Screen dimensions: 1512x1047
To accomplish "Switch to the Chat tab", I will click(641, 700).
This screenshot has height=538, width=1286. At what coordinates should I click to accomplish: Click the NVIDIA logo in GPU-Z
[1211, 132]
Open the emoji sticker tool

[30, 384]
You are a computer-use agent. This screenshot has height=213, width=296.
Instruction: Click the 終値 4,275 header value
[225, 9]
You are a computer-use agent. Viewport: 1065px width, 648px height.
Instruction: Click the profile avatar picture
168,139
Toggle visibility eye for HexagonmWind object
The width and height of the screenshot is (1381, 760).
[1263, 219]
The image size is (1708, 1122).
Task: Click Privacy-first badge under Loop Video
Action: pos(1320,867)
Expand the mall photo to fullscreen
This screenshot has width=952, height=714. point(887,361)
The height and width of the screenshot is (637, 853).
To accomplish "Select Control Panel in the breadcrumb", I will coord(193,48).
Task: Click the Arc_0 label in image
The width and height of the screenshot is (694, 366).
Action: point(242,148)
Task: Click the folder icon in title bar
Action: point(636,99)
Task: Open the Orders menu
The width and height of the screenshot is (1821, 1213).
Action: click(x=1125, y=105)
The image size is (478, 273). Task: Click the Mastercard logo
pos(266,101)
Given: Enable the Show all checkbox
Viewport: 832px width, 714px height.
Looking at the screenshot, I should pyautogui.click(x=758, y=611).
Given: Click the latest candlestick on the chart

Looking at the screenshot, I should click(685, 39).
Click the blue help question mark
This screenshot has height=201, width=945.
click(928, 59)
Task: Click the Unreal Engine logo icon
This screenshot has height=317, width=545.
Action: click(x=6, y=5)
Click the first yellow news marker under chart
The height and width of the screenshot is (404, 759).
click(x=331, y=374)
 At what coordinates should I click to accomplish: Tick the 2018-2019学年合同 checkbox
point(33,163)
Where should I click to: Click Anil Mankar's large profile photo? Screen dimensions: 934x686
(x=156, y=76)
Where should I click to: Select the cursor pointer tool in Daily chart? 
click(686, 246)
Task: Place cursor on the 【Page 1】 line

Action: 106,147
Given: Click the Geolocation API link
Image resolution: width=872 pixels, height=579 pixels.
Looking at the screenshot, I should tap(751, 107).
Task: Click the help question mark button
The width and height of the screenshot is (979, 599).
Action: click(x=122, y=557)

#### [Set exercise]
Recast the records from the line containing "At what coordinates should I click to accomplish: Tick" through the end of the records as a Markdown table with two columns, Row and Record line. Put a row number in the first column and the line in the second, and leave out blank lines.

#### [Written reply]
| Row | Record line |
|---|---|
| 1 |  At what coordinates should I click to accomplish: Tick the 2018-2019学年合同 checkbox |
| 2 | point(33,163) |
| 3 | Where should I click to: Click Anil Mankar's large profile photo? Screen dimensions: 934x686 |
| 4 | (x=156, y=76) |
| 5 | Where should I click to: Select the cursor pointer tool in Daily chart?  |
| 6 | click(686, 246) |
| 7 | Task: Place cursor on the 【Page 1】 line |
| 8 | Action: 106,147 |
| 9 | Given: Click the Geolocation API link |
| 10 | Image resolution: width=872 pixels, height=579 pixels. |
| 11 | Looking at the screenshot, I should tap(751, 107). |
| 12 | Task: Click the help question mark button |
| 13 | The width and height of the screenshot is (979, 599). |
| 14 | Action: click(x=122, y=557) |